A vast computer attack directed against Estonia a few years ago was traced to Russia – though not necessarily to Russian governmental authorities. It raised the question how states can protect their central nervous systems against anonymous attackers without home addresses. Another example: not long ago a highly complex data virus – Stuxnet – disturbed and destroyed a good deal of the computerized systems that guided centrifuges for the enrichment of uranium in Iran. The incident was celebrated by some – not least in Israel – but it also raised the global question how we can prevent that new viruses are created and used to destroy or paralyze vital computerized governmental and industrial systems. The question affects all and should be taken up in the UN system – not only in NATO as now is being done.
After 9/11 in New York and terror attacks in London, Madrid and Istanbul states must build readiness against terrorism that may strike anywhere and any time. All over the world a great many unwelcome and expensive measures have been introduced to control people and protect important systems. One question that arises is whether states are free to hunt terrorists and other enemies on the territory of other countries. Not only the USA but a good number of other states – like Israel, Iran and Libya – have allowed their security services to engage in search operations, abductions, murder and other actions in foreign states without the permission of these states. The abduction of Adolf Eichman in Argentina in 1960 was one famous such case. Another – shocking – case occurred in Norway in 1973 when the Israeli security service, Mossad killed a Moroccan who they erroneously thought had been involved in the terror attacks at the Olympic Games in Munich the year before.

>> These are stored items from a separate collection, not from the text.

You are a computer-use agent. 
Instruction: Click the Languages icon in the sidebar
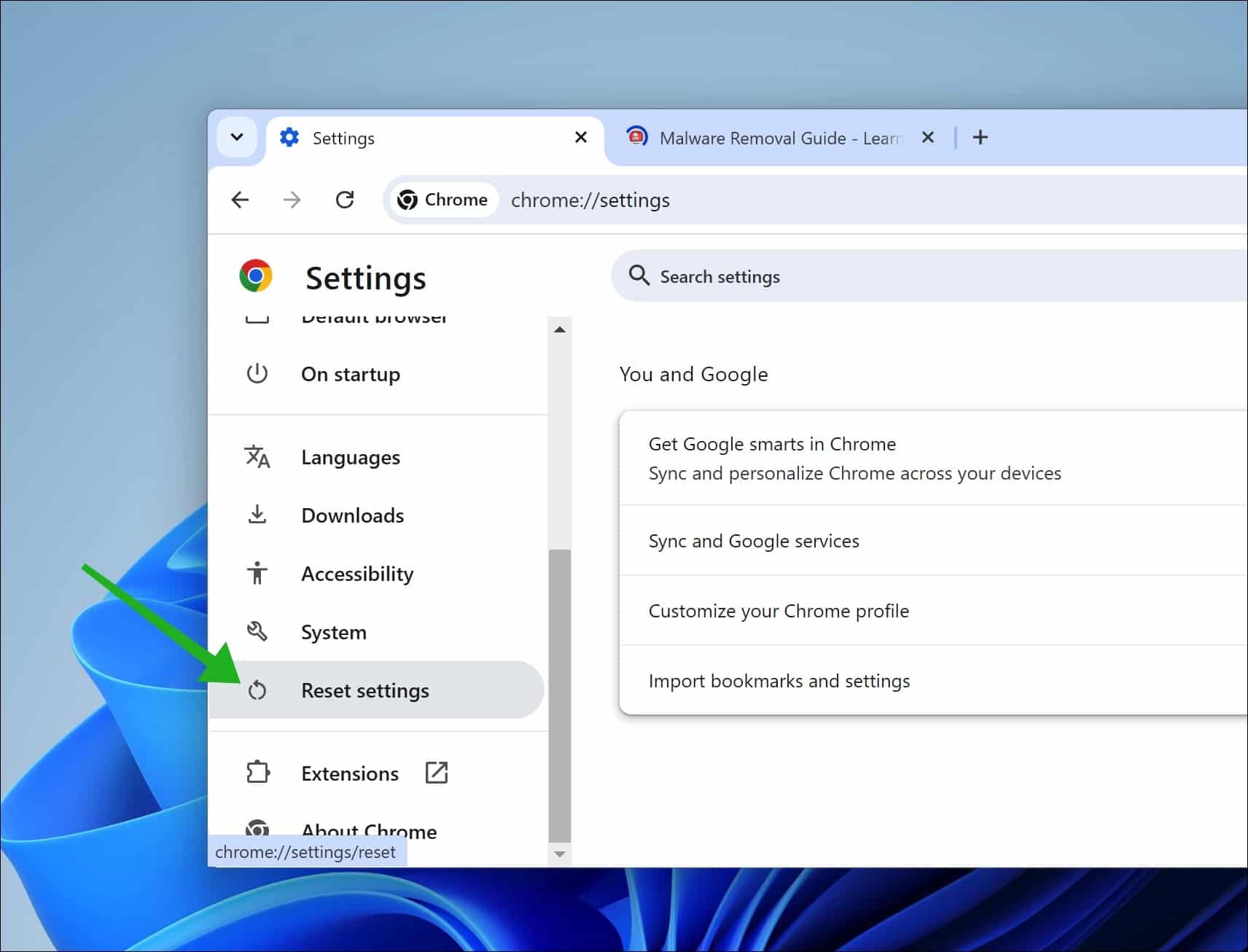(258, 457)
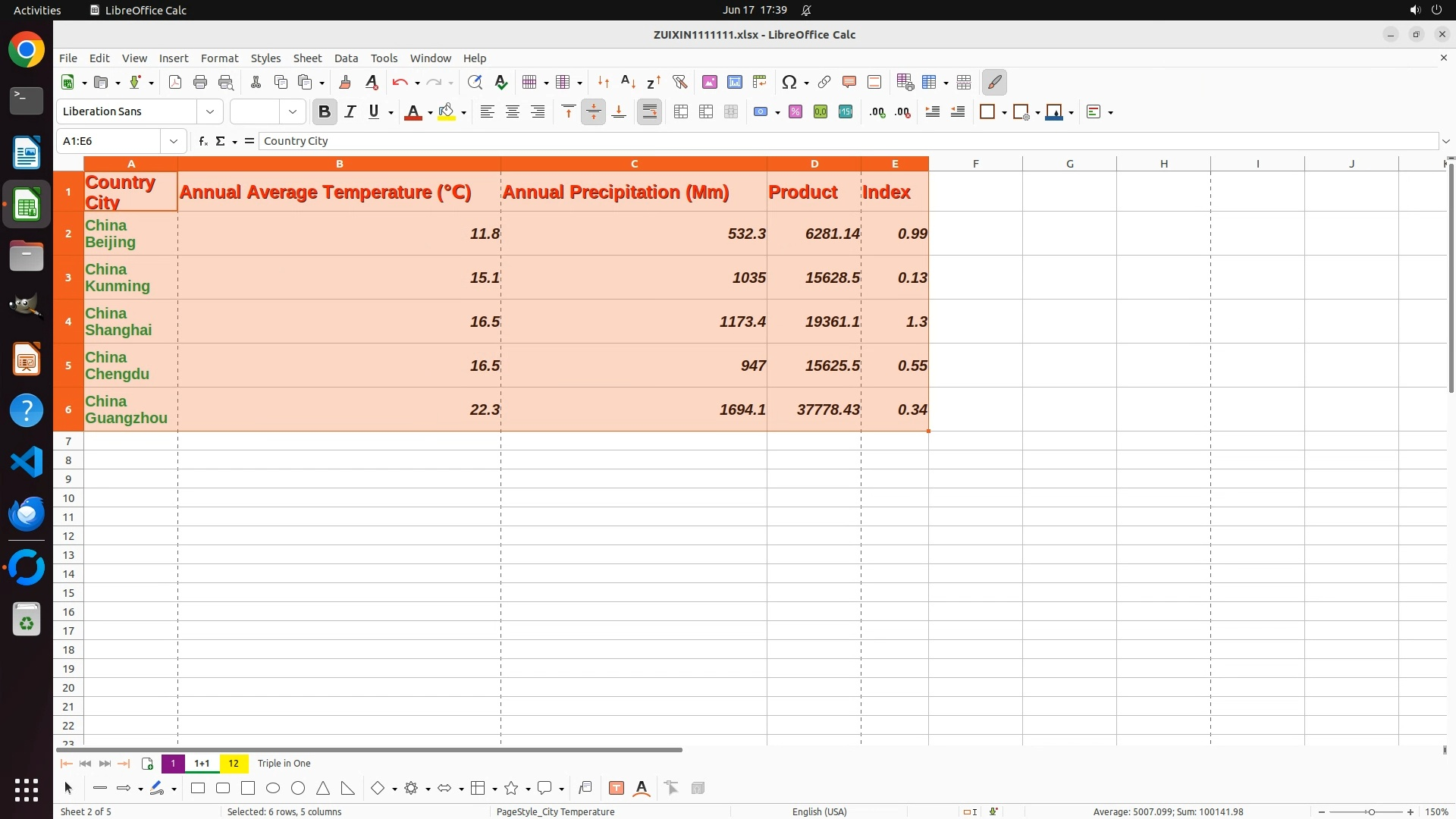Viewport: 1456px width, 819px height.
Task: Click the Clone Formatting paintbrush
Action: coord(345,82)
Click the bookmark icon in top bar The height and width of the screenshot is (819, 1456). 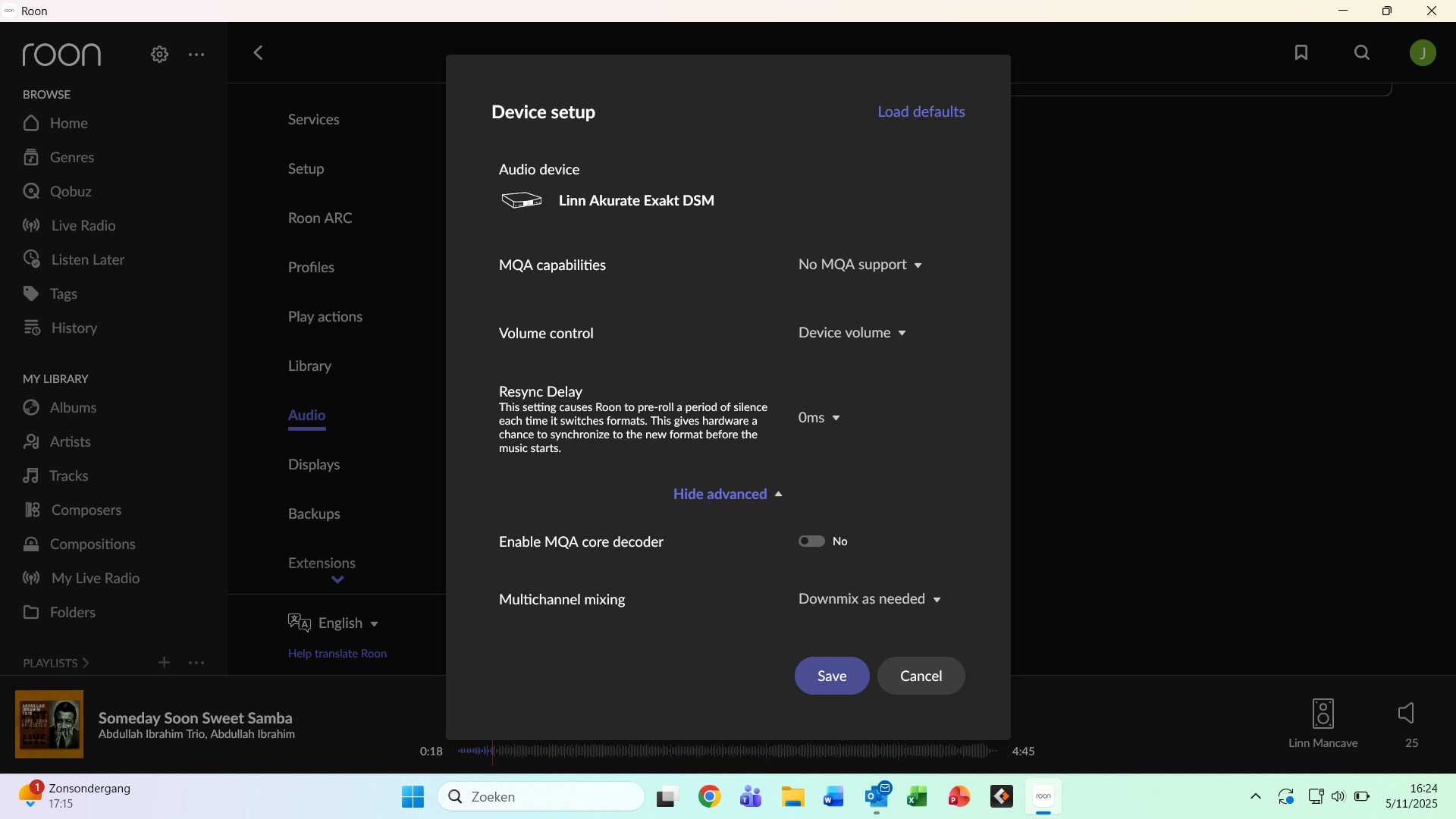[x=1301, y=52]
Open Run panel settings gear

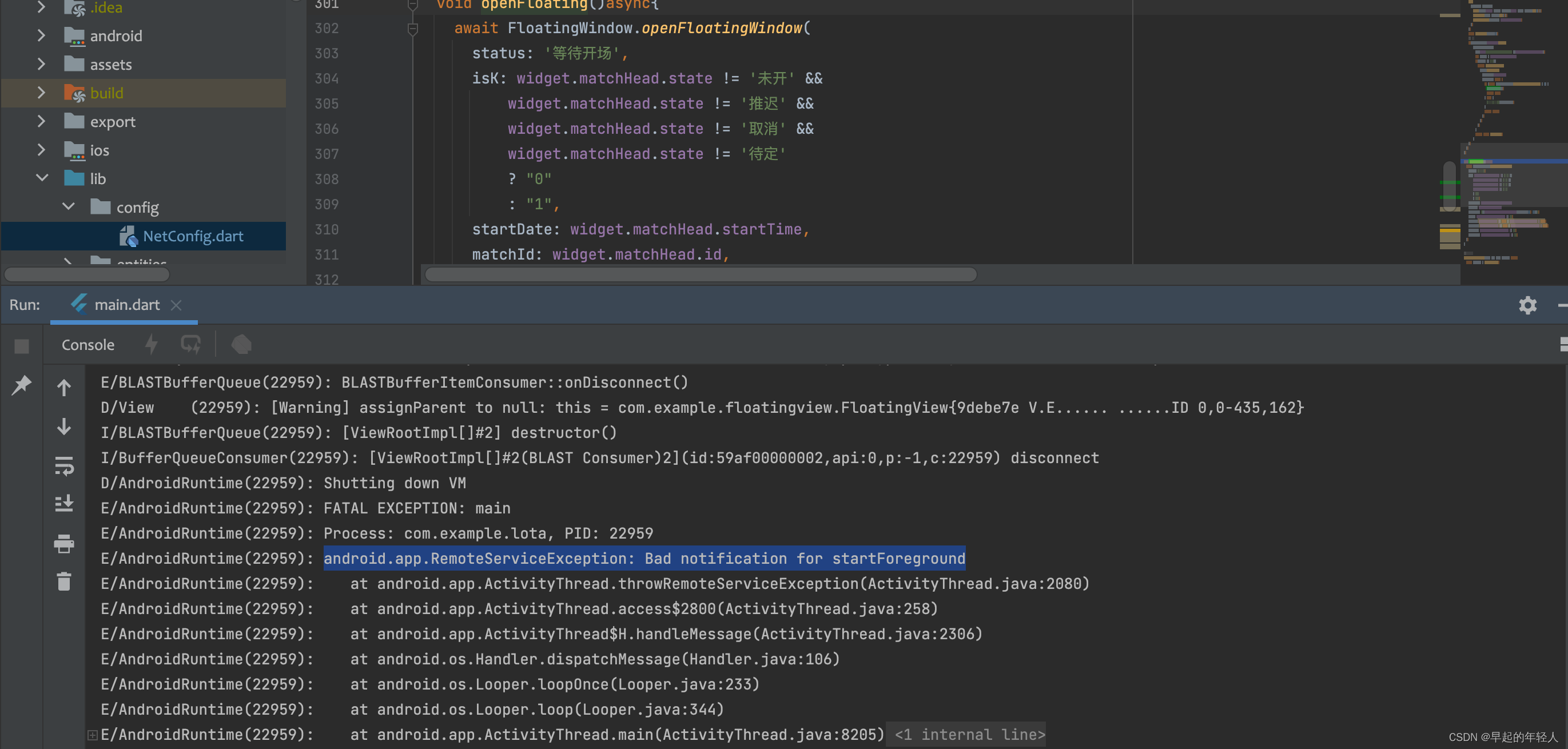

Even though there can be sympathy for specific actions of this kind they are generally viewed as violations of the sovereignty of the ‘host’ countries and are mostly buried in elliptic phrases or ended with some apology.
Thus, an American operation to trace terrorist suspects in Sweden was recently reported to have been stopped without any public comments but after objections had been raised by the Swedish security services. In a few dramatic cases, however, the US has assumed assertive positions without apparently incurring stiff reactions.
In 1998 the US embassies in Nairobi and Dar es Salaam were destroyed through al Qaeda organized terror attacks. Hundreds of people were killed and the US retaliated by sending cruise missiles against two alleged al Qaeda targets – a training camp in Afghanistan and a pharmaceutical factory outside Khartoum in Sudan. Sadly the intelligence regarding the factory was wrong: the factory had no relation to al Qaeda. Yet, despite Sudanese protests the world and the UN Security Council seem on the whole to have left the misguided attack without comment. Condemnation and criticism focused on the terror attacks.
It is uncertain whether Pakistan had given the US any kind of green light for the military action this year in which Osama bin Laden was killed not far from the capital of Pakistan. It may not have mattered very much. Much before this event the then Senator Obama had declared that “if we have actionable intelligence about high value terrorist targets and President Musharaf won’t act, we will.”
After the killing of bin Laden a spokesman for the US State Department was reported to have said that the US will feel that it is within its right to take action whenever it has actual intelligence against someone who is responsible for thousands of American and other deaths. While this view does not appear to have been criticized or commented upon by any government it would be rash to conclude that the world accepts claims by the USA or any other state that in fighting terrorism they have a right to use force anywhere in the world. If similar claims were made by Russia, China or some other state it would most certainly meet indignation and protests. Non-state terrorism makes the world chaotic enough.